The Disappearing Quasar, by Scott Slisbe

It could stay like this for hours or it could all vanish in an instant.
July ball in a rain delay, juke speakers pumping out some E.L.O.,
the loud drunks behind us asking each other how fast clouds travel.
We talk jazz with the woman tending bar at The Shamrock Inn
and she says, “I don’t like it when they fly.” Tells us Chet Baker
was the first trumpeter to ever play and sing. When we ask her
about Louis Armstrong, she says, “I never really cared for him.”
And I like that—that our opinions of things can change history.

Today may just be the day. I’m watching the sweat on her beer
and an old Motown song comes on—one with a key change that
always makes my brain burn a little. Jay leaves, saying he has
to go see a man about a dog, but he’s speaking in code, I think.
I say, “I’m sorry I missed it, but I’m glad we got documentation.”
We decided that it might be time to ease off the pedal a little bit.
Mark said Frank’s a fan of our stuff, but Frank’s in the minority.

Because of the weather, it seems there are many things to be done.
Some go to an alleyway in Garfield for a summertime soul party.
Some go down to the overpass to watch the cars on the freeway.
I wish I could go to a nursery and sit among plants sipping a brew,
listening to a friend play old Roky Erickson or Beach Boys tunes
and musing on the disappearing quasar I learned about on the radio,
but I’ll head south to the auction to hunt down books on guns in Moon.
Last night gun books haunted all of my dreams—Shots Fired in Anger,
A Rifleman Went to War, In the Gunroom, The Rifle & How to Use It.
When I tell my boss about my gun book dreams, he says, “My life.”

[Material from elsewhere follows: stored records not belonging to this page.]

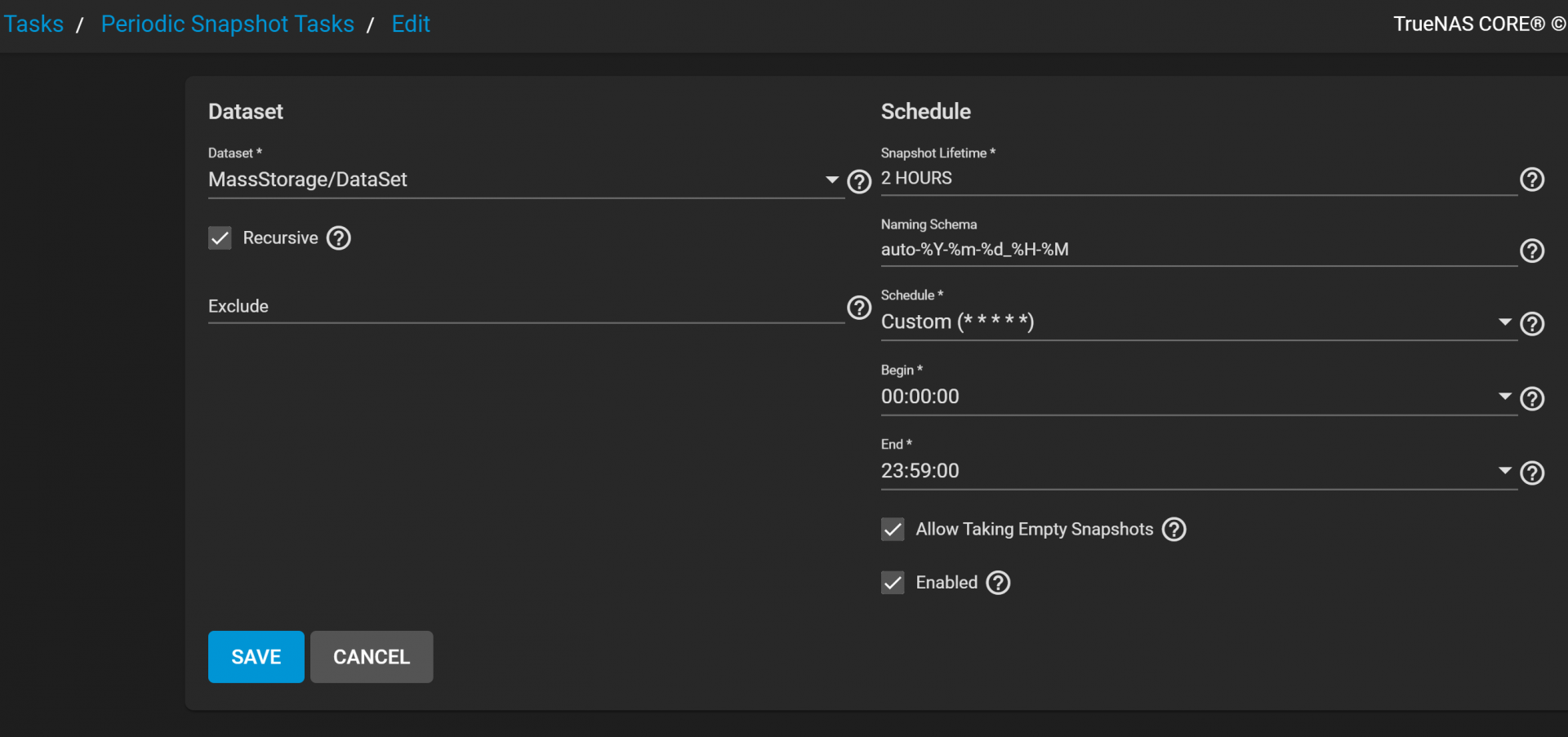
Task: Click into the Exclude input field
Action: (x=526, y=307)
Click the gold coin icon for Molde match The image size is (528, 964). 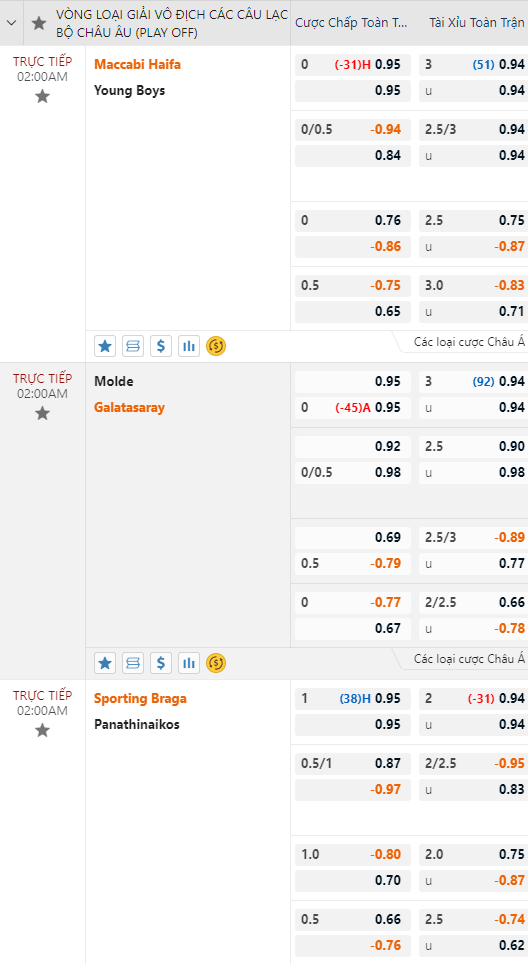pyautogui.click(x=216, y=663)
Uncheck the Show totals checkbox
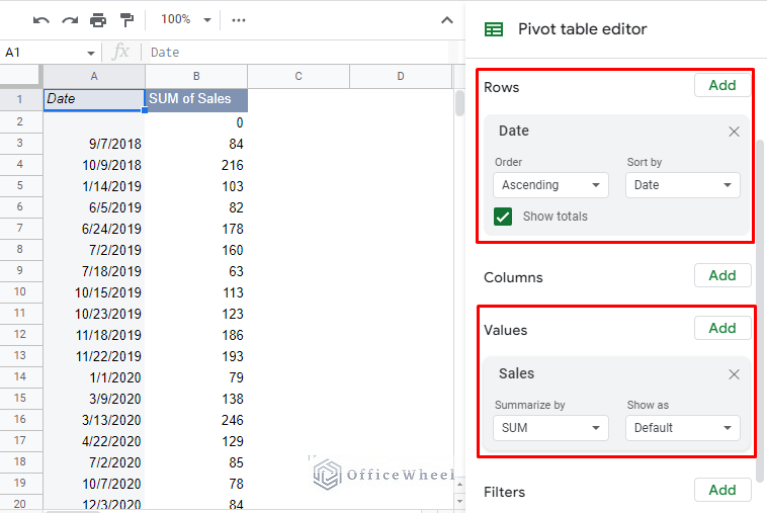Viewport: 767px width, 513px height. tap(503, 216)
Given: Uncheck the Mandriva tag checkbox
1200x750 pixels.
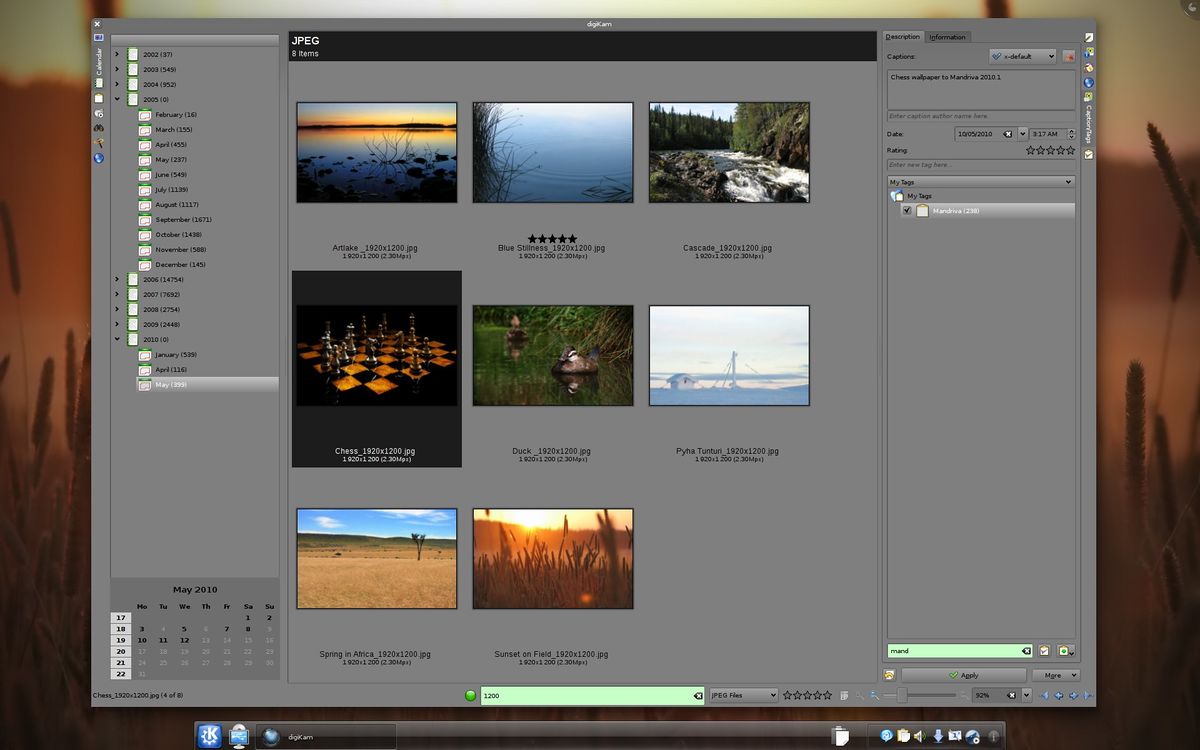Looking at the screenshot, I should point(907,211).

Scott Silsbe was born in Detroit and now lives in Pittsburgh. His poems and prose have appeared in numerous periodicals including Third Coast, Nerve Cowboy, Chiron Review, The Chariton Review, and the Pittsburgh Post-Gazette. He is the author of two poetry collections: Unattended Fire (Six Gallery Press, 2012) and The River Underneath the City (Low Ghost Press, 2013). He was also a finalist for the Cultural Weekly’s 2014 Jack Grapes Poetry Prize. He is currently at work on a new collection of poems.